[TASK REQUIREMENTS]: Duplicate every entry below line for line, without changing any character.

[PROVIDED MATERIAL]:
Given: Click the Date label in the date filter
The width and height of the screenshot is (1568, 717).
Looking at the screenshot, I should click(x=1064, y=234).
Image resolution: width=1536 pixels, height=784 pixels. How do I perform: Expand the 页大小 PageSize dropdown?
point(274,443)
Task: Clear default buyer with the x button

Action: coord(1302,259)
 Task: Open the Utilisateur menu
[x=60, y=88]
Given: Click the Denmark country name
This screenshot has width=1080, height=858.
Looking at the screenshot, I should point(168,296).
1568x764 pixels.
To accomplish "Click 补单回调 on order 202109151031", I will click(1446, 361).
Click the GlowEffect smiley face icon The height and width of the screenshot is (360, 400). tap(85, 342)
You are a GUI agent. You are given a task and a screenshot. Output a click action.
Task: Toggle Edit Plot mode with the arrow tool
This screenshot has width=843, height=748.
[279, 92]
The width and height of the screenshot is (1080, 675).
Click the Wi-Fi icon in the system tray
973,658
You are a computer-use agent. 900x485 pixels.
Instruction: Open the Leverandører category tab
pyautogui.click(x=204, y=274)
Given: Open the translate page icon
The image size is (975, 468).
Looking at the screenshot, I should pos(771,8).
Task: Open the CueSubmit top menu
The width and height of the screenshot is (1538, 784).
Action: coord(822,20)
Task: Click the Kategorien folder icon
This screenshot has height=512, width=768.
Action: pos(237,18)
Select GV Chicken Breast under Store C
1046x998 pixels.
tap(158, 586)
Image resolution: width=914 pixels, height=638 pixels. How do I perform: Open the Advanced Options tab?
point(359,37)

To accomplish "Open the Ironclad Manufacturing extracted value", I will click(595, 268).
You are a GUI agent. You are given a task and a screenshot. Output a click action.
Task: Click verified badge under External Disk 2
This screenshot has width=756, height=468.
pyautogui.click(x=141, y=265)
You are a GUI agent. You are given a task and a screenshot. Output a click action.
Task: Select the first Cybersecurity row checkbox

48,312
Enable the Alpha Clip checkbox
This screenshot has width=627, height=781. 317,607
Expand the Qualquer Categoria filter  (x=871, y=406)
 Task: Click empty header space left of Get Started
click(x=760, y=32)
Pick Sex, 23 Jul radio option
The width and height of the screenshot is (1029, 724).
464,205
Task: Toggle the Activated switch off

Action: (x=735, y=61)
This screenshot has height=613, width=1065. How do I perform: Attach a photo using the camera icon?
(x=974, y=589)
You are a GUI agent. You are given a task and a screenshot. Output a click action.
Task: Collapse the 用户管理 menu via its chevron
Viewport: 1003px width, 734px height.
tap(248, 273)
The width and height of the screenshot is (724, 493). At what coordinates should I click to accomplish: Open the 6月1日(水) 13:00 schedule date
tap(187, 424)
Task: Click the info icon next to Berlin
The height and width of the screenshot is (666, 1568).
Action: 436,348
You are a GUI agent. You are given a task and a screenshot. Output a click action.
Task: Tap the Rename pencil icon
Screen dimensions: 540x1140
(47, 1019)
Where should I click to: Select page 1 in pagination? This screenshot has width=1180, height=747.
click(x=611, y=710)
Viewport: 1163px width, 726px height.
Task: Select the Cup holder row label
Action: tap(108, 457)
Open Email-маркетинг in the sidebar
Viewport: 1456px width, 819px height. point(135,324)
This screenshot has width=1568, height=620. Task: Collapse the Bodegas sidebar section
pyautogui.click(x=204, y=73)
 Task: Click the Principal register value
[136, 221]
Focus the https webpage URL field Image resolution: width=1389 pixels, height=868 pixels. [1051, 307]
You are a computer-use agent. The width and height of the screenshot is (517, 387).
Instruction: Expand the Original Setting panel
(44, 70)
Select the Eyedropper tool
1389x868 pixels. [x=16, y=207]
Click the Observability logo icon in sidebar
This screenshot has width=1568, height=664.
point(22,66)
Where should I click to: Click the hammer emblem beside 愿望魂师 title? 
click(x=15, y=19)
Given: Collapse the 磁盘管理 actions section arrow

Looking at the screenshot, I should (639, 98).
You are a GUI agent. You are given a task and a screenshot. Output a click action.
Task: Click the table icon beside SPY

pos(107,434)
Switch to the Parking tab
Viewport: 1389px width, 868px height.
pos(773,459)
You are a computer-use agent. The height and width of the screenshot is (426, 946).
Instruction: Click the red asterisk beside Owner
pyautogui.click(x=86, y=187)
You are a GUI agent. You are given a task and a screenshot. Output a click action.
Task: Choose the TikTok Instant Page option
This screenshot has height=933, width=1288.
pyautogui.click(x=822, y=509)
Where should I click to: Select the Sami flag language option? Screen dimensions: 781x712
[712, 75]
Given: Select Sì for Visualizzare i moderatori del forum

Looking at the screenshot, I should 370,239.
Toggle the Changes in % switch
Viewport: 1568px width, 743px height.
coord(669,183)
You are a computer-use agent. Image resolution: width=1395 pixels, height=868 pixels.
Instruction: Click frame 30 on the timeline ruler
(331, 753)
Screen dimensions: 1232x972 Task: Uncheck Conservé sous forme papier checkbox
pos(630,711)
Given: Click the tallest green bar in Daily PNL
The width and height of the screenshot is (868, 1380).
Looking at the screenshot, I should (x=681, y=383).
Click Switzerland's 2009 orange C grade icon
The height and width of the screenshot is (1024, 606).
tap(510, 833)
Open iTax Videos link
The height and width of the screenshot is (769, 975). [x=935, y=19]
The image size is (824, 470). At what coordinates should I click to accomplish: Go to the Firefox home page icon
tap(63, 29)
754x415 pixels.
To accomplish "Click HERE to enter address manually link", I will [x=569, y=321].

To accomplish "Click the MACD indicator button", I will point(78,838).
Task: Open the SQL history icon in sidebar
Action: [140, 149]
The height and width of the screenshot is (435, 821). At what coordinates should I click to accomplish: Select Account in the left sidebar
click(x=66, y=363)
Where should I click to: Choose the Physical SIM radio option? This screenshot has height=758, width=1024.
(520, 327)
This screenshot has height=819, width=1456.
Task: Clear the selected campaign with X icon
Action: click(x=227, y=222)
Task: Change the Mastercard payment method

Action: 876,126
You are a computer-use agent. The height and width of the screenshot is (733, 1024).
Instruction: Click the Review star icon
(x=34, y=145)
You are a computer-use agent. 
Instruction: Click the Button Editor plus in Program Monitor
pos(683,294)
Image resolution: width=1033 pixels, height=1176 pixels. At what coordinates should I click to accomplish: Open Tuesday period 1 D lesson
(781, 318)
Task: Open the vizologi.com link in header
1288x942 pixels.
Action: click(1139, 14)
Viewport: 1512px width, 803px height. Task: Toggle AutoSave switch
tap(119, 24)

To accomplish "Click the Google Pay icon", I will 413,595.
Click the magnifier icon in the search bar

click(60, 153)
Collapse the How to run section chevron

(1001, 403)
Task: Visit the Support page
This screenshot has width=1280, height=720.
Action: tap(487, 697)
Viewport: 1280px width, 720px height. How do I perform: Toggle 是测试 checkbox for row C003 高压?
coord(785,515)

[SOLUTION FOR THIS EXERCISE]:
Given: Click the Date label in the date filter
The width and height of the screenshot is (1568, 717).
Looking at the screenshot, I should click(x=1064, y=234).
Image resolution: width=1536 pixels, height=784 pixels. How do I perform: Expand the 页大小 PageSize dropdown?
point(274,443)
Task: Clear default buyer with the x button

Action: coord(1302,259)
 Task: Open the Utilisateur menu
[x=60, y=88]
Given: Click the Denmark country name
This screenshot has width=1080, height=858.
Looking at the screenshot, I should point(168,296).
1568x764 pixels.
To accomplish "Click 补单回调 on order 202109151031", I will click(1446, 361).
Click the GlowEffect smiley face icon The height and width of the screenshot is (360, 400). tap(85, 342)
You are a GUI agent. You are given a task and a screenshot. Output a click action.
Task: Toggle Edit Plot mode with the arrow tool
This screenshot has width=843, height=748.
[279, 92]
The width and height of the screenshot is (1080, 675).
Click the Wi-Fi icon in the system tray
973,658
You are a computer-use agent. 900x485 pixels.
Instruction: Open the Leverandører category tab
pyautogui.click(x=204, y=274)
Given: Open the translate page icon
The image size is (975, 468).
Looking at the screenshot, I should pos(771,8).
Task: Open the CueSubmit top menu
The width and height of the screenshot is (1538, 784).
Action: coord(822,20)
Task: Click the Kategorien folder icon
This screenshot has height=512, width=768.
Action: pos(237,18)
Select GV Chicken Breast under Store C
1046x998 pixels.
tap(158, 586)
Image resolution: width=914 pixels, height=638 pixels. How do I perform: Open the Advanced Options tab?
point(359,37)

To accomplish "Open the Ironclad Manufacturing extracted value", I will click(595, 268).
You are a GUI agent. You are given a task and a screenshot. Output a click action.
Task: Click verified badge under External Disk 2
This screenshot has width=756, height=468.
pyautogui.click(x=141, y=265)
You are a GUI agent. You are given a task and a screenshot. Output a click action.
Task: Select the first Cybersecurity row checkbox

48,312
Enable the Alpha Clip checkbox
This screenshot has width=627, height=781. 317,607
Expand the Qualquer Categoria filter  (x=871, y=406)
 Task: Click empty header space left of Get Started
click(x=760, y=32)
Pick Sex, 23 Jul radio option
The width and height of the screenshot is (1029, 724).
464,205
Task: Toggle the Activated switch off

Action: (x=735, y=61)
This screenshot has height=613, width=1065. How do I perform: Attach a photo using the camera icon?
(x=974, y=589)
You are a GUI agent. You are given a task and a screenshot. Output a click action.
Task: Collapse the 用户管理 menu via its chevron
Viewport: 1003px width, 734px height.
tap(248, 273)
The width and height of the screenshot is (724, 493). At what coordinates should I click to accomplish: Open the 6月1日(水) 13:00 schedule date
tap(187, 424)
Task: Click the info icon next to Berlin
The height and width of the screenshot is (666, 1568).
Action: 436,348
You are a GUI agent. You are given a task and a screenshot. Output a click action.
Task: Tap the Rename pencil icon
Screen dimensions: 540x1140
(47, 1019)
Where should I click to: Select page 1 in pagination? This screenshot has width=1180, height=747.
click(x=611, y=710)
Viewport: 1163px width, 726px height.
Task: Select the Cup holder row label
Action: tap(108, 457)
Open Email-маркетинг in the sidebar
Viewport: 1456px width, 819px height. point(135,324)
This screenshot has width=1568, height=620. Task: Collapse the Bodegas sidebar section
pyautogui.click(x=204, y=73)
 Task: Click the Principal register value
[136, 221]
Focus the https webpage URL field Image resolution: width=1389 pixels, height=868 pixels. [1051, 307]
You are a computer-use agent. The width and height of the screenshot is (517, 387).
Instruction: Expand the Original Setting panel
(44, 70)
Select the Eyedropper tool
1389x868 pixels. [x=16, y=207]
Click the Observability logo icon in sidebar
This screenshot has width=1568, height=664.
point(22,66)
Where should I click to: Click the hammer emblem beside 愿望魂师 title? 
click(x=15, y=19)
Given: Collapse the 磁盘管理 actions section arrow

Looking at the screenshot, I should (639, 98).
You are a GUI agent. You are given a task and a screenshot. Output a click action.
Task: Click the table icon beside SPY

pos(107,434)
Switch to the Parking tab
Viewport: 1389px width, 868px height.
pos(773,459)
You are a computer-use agent. The height and width of the screenshot is (426, 946).
Instruction: Click the red asterisk beside Owner
pyautogui.click(x=86, y=187)
You are a GUI agent. You are given a task and a screenshot. Output a click action.
Task: Choose the TikTok Instant Page option
This screenshot has height=933, width=1288.
pyautogui.click(x=822, y=509)
Where should I click to: Select the Sami flag language option? Screen dimensions: 781x712
[712, 75]
Given: Select Sì for Visualizzare i moderatori del forum

Looking at the screenshot, I should 370,239.
Toggle the Changes in % switch
Viewport: 1568px width, 743px height.
coord(669,183)
You are a computer-use agent. Image resolution: width=1395 pixels, height=868 pixels.
Instruction: Click frame 30 on the timeline ruler
(331, 753)
Screen dimensions: 1232x972 Task: Uncheck Conservé sous forme papier checkbox
pos(630,711)
Given: Click the tallest green bar in Daily PNL
The width and height of the screenshot is (868, 1380).
Looking at the screenshot, I should (x=681, y=383).
Click Switzerland's 2009 orange C grade icon
The height and width of the screenshot is (1024, 606).
tap(510, 833)
Open iTax Videos link
The height and width of the screenshot is (769, 975). [x=935, y=19]
The image size is (824, 470). At what coordinates should I click to accomplish: Go to the Firefox home page icon
tap(63, 29)
754x415 pixels.
To accomplish "Click HERE to enter address manually link", I will [x=569, y=321].

To accomplish "Click the MACD indicator button", I will point(78,838).
Task: Open the SQL history icon in sidebar
Action: [140, 149]
The height and width of the screenshot is (435, 821). At what coordinates should I click to accomplish: Select Account in the left sidebar
click(x=66, y=363)
Where should I click to: Choose the Physical SIM radio option? This screenshot has height=758, width=1024.
(520, 327)
This screenshot has height=819, width=1456.
Task: Clear the selected campaign with X icon
Action: click(x=227, y=222)
Task: Change the Mastercard payment method

Action: 876,126
You are a computer-use agent. The height and width of the screenshot is (733, 1024).
Instruction: Click the Review star icon
(x=34, y=145)
You are a computer-use agent. 
Instruction: Click the Button Editor plus in Program Monitor
pos(683,294)
Image resolution: width=1033 pixels, height=1176 pixels. At what coordinates should I click to accomplish: Open Tuesday period 1 D lesson
(781, 318)
Task: Open the vizologi.com link in header
1288x942 pixels.
Action: click(1139, 14)
Viewport: 1512px width, 803px height. Task: Toggle AutoSave switch
tap(119, 24)

To accomplish "Click the Google Pay icon", I will 413,595.
Click the magnifier icon in the search bar

click(60, 153)
Collapse the How to run section chevron

(1001, 403)
Task: Visit the Support page
This screenshot has width=1280, height=720.
Action: tap(487, 697)
Viewport: 1280px width, 720px height. How do I perform: Toggle 是测试 checkbox for row C003 高压?
coord(785,515)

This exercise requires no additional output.